Hi my name is Mandi and I am 47.  I live in the middle of the Ashdown Forest in Colemans Hatch with Glenn, our 13 year old son Jake, Border Collie Nell, cat Jasper, hamster Rufus and 2 chickens!!

I was first diagnosed with discoid lupus in my early 20's when I got a scaly patch on the top of my nose by my eye.  I was referred to Lyle Street where the dermatologist saw that it was a discoid patch. 

After loads of blood tests and biopsies this was confirmed.  At the time it was very scary as the information available was very old and didn't really relate to my condition as it was mostly all about SLE.  I was treated with steroid creams and not much else for a long time.

Over time the lesion on my nose spread down one side onto my cheek and became quite unsightly and I also began to get them on my ears and bottom eyelid.  My left ear is the worst and I cannot wear an earring as it has eaten away part of the lobe.  I also began to get bald patches on my scalp and some of my eyelashes fell out!!

Distressing is not the word!!

I also get aching joints when I have a flare up.

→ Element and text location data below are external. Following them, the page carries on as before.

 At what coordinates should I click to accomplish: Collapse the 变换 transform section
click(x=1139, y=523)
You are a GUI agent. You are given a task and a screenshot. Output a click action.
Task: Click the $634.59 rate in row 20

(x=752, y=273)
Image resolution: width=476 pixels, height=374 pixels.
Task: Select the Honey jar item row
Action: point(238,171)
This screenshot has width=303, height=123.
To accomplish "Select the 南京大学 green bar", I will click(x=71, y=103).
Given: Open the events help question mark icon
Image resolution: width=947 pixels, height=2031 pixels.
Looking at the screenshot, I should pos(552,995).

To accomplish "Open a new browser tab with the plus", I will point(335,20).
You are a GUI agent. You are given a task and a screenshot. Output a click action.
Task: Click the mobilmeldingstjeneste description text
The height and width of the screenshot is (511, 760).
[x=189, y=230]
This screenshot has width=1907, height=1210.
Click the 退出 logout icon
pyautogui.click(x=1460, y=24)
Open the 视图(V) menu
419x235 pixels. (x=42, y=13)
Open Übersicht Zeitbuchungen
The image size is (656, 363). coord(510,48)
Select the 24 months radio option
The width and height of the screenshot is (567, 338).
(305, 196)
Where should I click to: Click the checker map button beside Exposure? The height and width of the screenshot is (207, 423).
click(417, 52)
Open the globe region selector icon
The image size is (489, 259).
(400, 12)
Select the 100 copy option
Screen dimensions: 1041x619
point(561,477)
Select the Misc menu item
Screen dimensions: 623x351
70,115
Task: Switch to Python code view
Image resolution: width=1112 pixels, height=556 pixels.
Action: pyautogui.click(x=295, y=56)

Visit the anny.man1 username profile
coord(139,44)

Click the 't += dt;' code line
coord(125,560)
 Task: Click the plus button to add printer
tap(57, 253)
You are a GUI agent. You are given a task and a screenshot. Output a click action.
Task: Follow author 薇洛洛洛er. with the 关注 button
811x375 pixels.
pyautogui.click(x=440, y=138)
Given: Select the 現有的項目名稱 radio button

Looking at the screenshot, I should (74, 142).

I was eventually referred to St Thomas's where I began to try all the anti-malarials but unfortunately I have an intolerance to quinine and they make me really sick.  I have also been on prednisolone and did try Thalidomide but to no avail. The lupus unit is so supportive, informative

I have had steroid injections in my scalp (nice!) and some laser treatment which did calm it down on my head for a while but my funding was then taken away!  I also have atrophy scarring on my arms which looks horrible due to long term steroid cream.  The dermatologists have said I can no longer use it on my face as the skin is too thin!!  I do however use sun block everyday under my make up.

We have been all over the world on holidays from Disney to Mauritius and I have never had a flare up as I wear a hat and use sun cream.  I do get tires but then rest so it does not ruin my life!!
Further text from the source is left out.